Eligibility and Benefits Reminder: Obtain eligibility and benefits first to confirm membership, verify coverage and determine whether or not prior authorization is required.
Prior authorization is required for all inpatient services.
For an overview of the prior authorization process and requirements at BCBSNM, refer to Section 10 of the BCBSNM Provider Reference Manual.
Medicaid Prior authorization: To obtain prior authorization for services for Medicaid members, please use the form found under prior authorization Requirements on the Medicaid webpage.
Request, Verify or Obtain Prior authorization
Participating Providers are required to request prior authorization on the member's behalf in accordance with the member's evidence of coverage; failure to do so may result in denial of the provider's claim and the member cannot be balance billed. Providers should complete the Prior authorization Request form. Prior authorization may also be requested by calling the prior authorization phone number listed on the back of the member's ID card.
- Electronic requests – Submit electronic prior authorization requests and inquiries (ANSI 278 transactions) through Availity® or your preferred electronic health information technology vendor.
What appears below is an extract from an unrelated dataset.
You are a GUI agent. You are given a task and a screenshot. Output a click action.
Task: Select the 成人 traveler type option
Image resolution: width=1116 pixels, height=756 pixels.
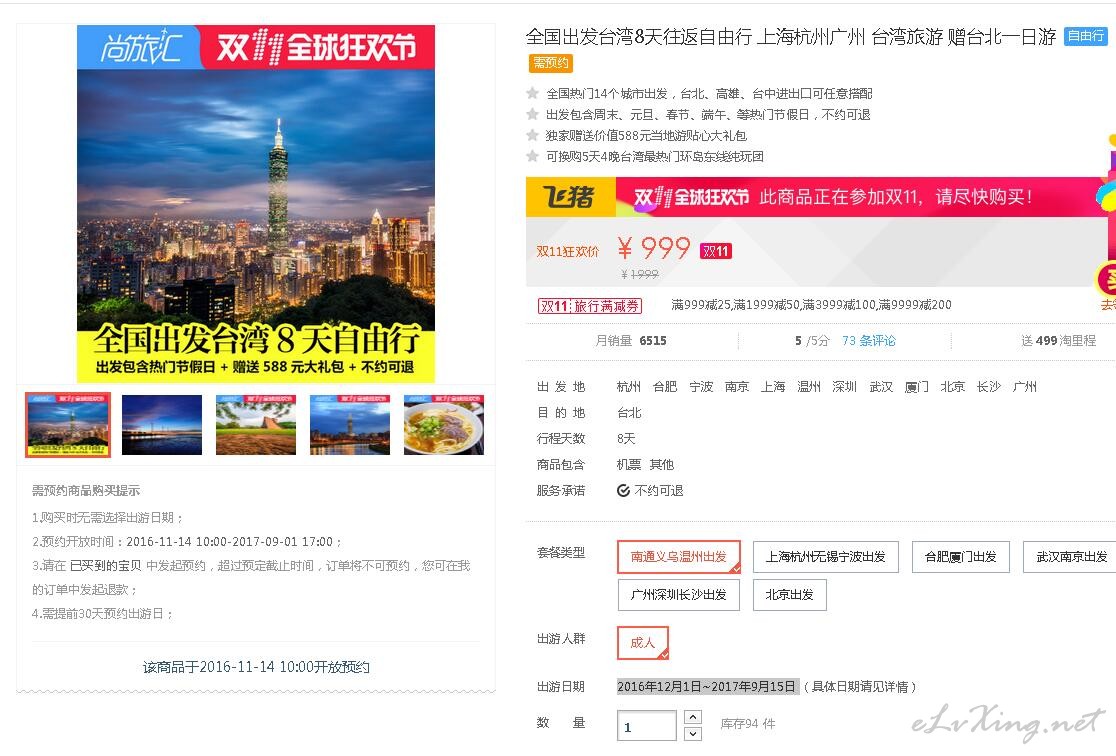coord(643,643)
Providers may submit the NM Uniform Prior Authorization Form electronically through Availity by attaching it during the request process.
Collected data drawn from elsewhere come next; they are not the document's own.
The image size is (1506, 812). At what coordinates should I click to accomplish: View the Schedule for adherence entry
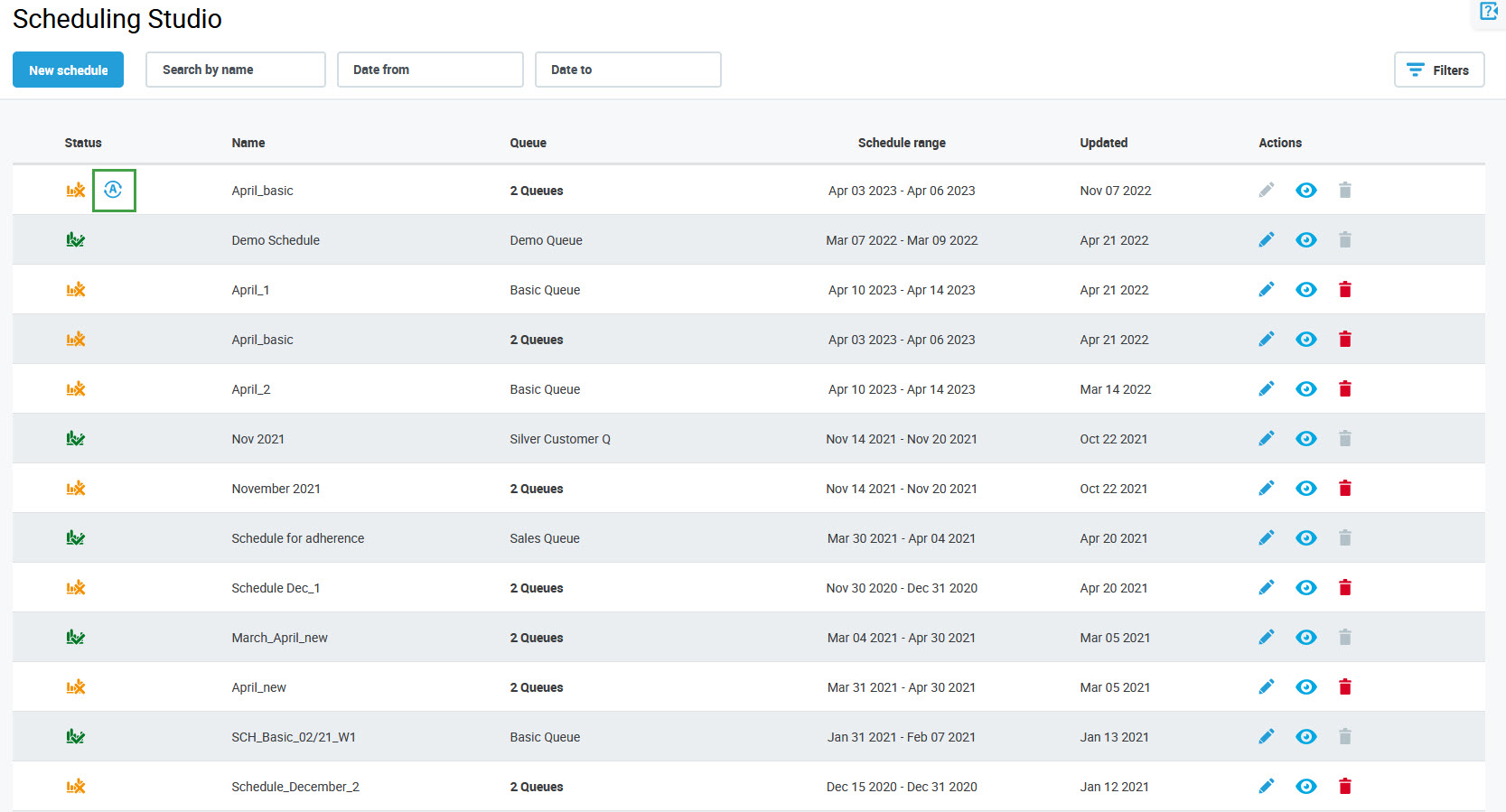(1305, 538)
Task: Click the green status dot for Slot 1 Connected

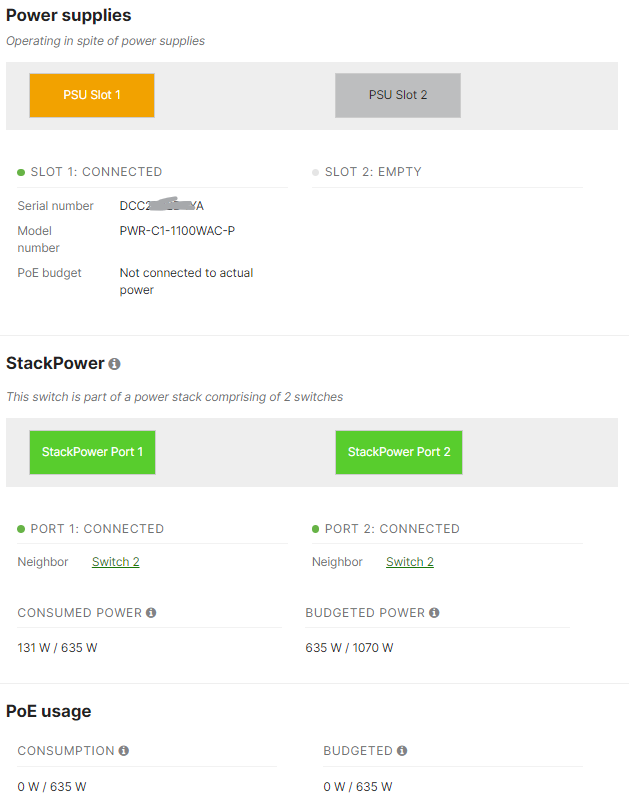Action: [x=22, y=171]
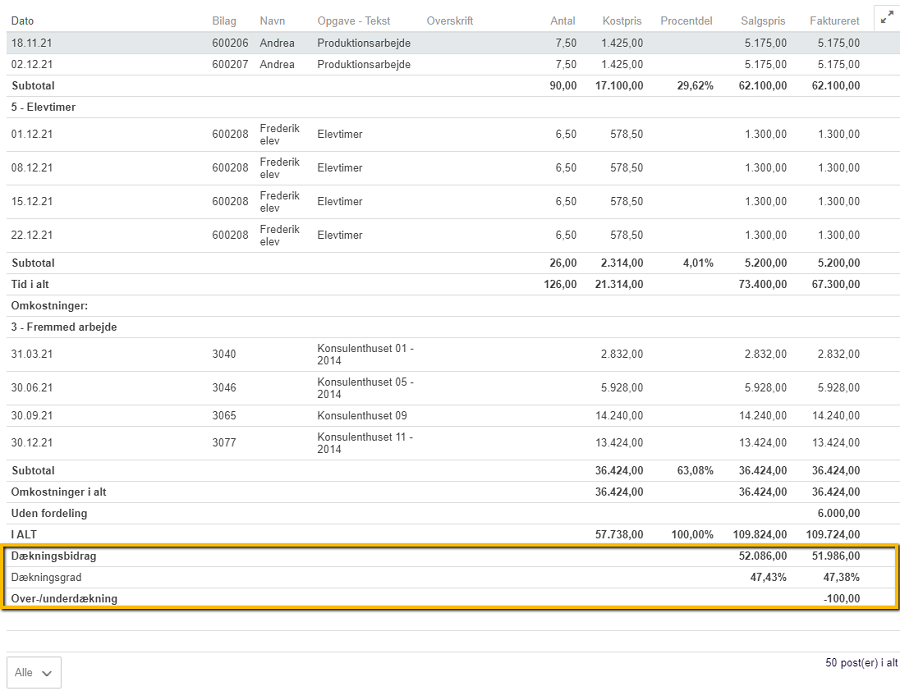
Task: Click the expand to fullscreen icon
Action: (x=886, y=17)
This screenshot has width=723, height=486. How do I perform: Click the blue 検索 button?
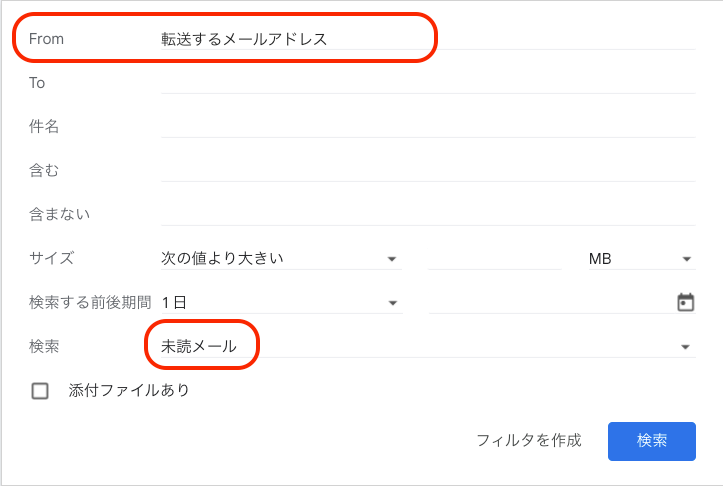click(652, 441)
- Fax request – Complete the Prior authorization Request form o la NM Uniform Prior Authorization Form and submit it along with your supporting documentation
- Telephone Inquiries – Call the prior authorization number on the back of the member's ID card. Or, call our Health Services department at 800-325-8334 or 505-291-3585.
- Third-party prior authorization – prior authorization for certain services may be managed by a third party such as eviCore Health™
- Contact Information for NM Uniform Prior Authorization Form
If you have any questions, please contact the BCBSNM Health Services Department at 800-325-8334.
Prior authorization does not guarantee payment. All payments are subject to determination of the insured person's eligibility, payment of required deductibles, copayments and coinsurance amounts, eligibility of charges as covered expenses, and application of the exclusions and limitations and other provisions of the policy at the time the services are rendered.
Predetermination
A Predetermination is a written request to assess benefits and medical necessity prior to rendering services. Unlike prior authorization, which is mandatory for certain services, predetermination is elective for certain services not subject to prior authorization. Additionally:
- A predetermination is not a substitution for prior authorization.
- Always check benefits before submitting a predetermination. A predetermination is not available for all procedures. For example, predetermination may not be available for complete or partial bony impacted teeth.
- Fill out the entire Predetermination Request form.
- Always provide procedure code(s) and diagnosis code(s).
- If applicable, provide left, right or bilateral.
- Regarding major diagnostic tests, please include the patient’s history, physical and any prior testing information.
- If indicated, include original photos or digital color copies that clearly show the affected area of the body. This information must be mailed to the address indicated on the Predetermination Request form.
How to Submit a Request for Review
- Electronic request – Submit requests online using Availity's Attachments tool.
- Fax request – Complete the Predetermination Request Form and submit it along with supporting documentation.
- You will be notified when a final outcome has been reached
Predetermination does not guarantee payment. All payments are subject to determination of the insured person's eligibility, payment of required deductibles, copayments and coinsurance amounts, eligibility of charges as covered expenses, application of the exclusions and limitations, and other provisions of the policy at the time services are rendered.